Les motivations du vote
Pour Emmanuel Macron comme pour Marine Le Pen, le vote par adhésion (je vote pour ce candidat "avant tout parce qu'il fera un bon Président de la République") a légèrement pris le pas sur le vote par défaut (je vote "avant tout pour faire barrage" à l'autre candidat) : le rapport de force entre ces deux options est mesuré à 58% / 42% dans l'électorat d'Emmanuel Macron, à 54% / 46% dans celui de Marine Le Pen. Mais pour les deux candidats, la balance penche du bon côté essentiellement grâce à leur socle électoral de 1er tour. Qu'ils aient voté pour l'un ou l'autre, le vote barrage est largement majoritaire dans les électorats premier tour de Jean-Luc Mélenchon, de Yannick Jadot ou de Valérie Pécresse.
La campagne de l'entre-deux tours n'aura donc permis ni à Emmanuel Macron ni à Marine Le Pen de véritablement convaincre au-delà de leur base électorale. Près d'un Français sur deux juge pourtant que Marine Le Pen a "plutôt mené une bonne campagne" (46%), pour 35% d'avis que sa campagne n'a été "ni bonne, ni mauvaise" et 19% "plutôt mauvaise". Les avis d'ensemble sont plus sévères en ce qui concerne la campagne d'Emmanuel Macron, que seul un Français sur quatre a jugé "plutôt bonne" (26%), pour 40% "ni bonne ni mauvaise" et 34% "plutôt mauvaise". Quant au débat télévisé, point d'orgue de l'entre-deux-tours, ceux qui l'ont vu ou en ont entendu parler en ont un jugement mitigé.
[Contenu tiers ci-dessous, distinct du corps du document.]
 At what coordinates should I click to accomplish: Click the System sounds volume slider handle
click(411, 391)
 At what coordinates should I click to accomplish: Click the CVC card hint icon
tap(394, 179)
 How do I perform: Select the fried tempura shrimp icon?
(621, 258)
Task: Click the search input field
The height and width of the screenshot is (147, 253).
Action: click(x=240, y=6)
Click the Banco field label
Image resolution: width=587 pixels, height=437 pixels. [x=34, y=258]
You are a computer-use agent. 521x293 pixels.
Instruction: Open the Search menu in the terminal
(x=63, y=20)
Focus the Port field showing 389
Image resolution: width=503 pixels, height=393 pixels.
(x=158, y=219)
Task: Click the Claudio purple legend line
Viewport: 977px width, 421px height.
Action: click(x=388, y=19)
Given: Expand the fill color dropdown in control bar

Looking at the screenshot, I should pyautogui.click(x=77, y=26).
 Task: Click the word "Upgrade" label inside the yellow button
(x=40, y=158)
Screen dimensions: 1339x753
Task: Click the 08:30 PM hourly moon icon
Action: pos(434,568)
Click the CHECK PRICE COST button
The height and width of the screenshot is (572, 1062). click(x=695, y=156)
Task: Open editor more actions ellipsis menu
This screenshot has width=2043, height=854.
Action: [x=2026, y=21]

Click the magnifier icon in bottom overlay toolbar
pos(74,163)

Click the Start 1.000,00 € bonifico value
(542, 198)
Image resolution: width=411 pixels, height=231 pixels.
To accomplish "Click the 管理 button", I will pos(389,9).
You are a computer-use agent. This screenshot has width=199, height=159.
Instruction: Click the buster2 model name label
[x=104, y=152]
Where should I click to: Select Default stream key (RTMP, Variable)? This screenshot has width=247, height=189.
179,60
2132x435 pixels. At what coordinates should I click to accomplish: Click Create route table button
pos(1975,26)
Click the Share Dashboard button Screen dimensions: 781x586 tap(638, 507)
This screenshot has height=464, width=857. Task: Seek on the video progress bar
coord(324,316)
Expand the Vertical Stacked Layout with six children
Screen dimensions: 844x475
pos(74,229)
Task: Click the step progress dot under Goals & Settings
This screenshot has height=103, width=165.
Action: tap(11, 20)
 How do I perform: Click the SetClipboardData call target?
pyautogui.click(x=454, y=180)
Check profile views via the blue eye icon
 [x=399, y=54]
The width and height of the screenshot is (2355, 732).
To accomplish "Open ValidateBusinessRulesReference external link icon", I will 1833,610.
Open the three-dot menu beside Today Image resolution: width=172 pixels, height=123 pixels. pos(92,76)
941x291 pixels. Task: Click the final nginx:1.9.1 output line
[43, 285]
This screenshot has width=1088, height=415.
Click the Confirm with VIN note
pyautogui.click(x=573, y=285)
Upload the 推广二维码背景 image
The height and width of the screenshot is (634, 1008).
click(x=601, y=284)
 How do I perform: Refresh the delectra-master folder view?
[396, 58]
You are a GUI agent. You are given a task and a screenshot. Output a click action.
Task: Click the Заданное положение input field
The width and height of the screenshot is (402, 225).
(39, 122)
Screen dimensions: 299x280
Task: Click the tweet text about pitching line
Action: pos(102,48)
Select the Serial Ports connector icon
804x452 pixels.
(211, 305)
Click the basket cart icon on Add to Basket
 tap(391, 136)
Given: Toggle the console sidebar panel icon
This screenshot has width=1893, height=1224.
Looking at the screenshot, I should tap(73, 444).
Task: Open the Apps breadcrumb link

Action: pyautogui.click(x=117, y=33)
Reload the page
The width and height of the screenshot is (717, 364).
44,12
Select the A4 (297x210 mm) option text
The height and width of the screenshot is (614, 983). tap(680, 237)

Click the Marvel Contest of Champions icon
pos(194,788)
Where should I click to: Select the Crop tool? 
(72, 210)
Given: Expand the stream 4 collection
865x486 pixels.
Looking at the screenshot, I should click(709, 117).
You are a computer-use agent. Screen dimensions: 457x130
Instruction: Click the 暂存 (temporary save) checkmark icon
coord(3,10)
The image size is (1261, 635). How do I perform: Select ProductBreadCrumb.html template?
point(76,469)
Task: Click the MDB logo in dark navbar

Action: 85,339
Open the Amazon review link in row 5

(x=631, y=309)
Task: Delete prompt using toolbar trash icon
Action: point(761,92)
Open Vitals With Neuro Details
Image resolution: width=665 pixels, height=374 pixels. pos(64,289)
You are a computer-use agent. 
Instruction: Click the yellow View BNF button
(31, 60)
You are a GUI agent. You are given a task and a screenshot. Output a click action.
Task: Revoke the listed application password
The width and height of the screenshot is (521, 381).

Emmanuel Macron a "plutôt inquiété" un téléspectateur sur quatre (25%), en a "plutôt rassuré" un sur trois (32%), pour 43% "ni l'un ni l'autre". Les proportions sont sensiblement les mêmes en ce qui concerne Marine Le Pen, ce qui constitue tout de même pour elle une performance largement meilleure qu'en 2017. La candidate du Rassemblement National a ainsi plutôt rassuré 27% des spectateurs (pour 13% de cet avis en 2017), en a plutôt inquiété 35% (pour 56% en 2017), pour 38% de "ni l'un ni l'autre" (31% en 2017).
Fiche technique : enquête menée par Ipsos & Sopra Steria pour France Télévisions, Radio France, France24/RFI/MCD, Public Sénat/LCP Assemblée Nationale et Le Parisien-Aujourd'hui en France auprès de 4000 personnes inscrites sur les listes électorales, constituant un échantillon représentatif de la population française âgée de 18 ans et plus, interrogées du 21 au 23 avril 2022.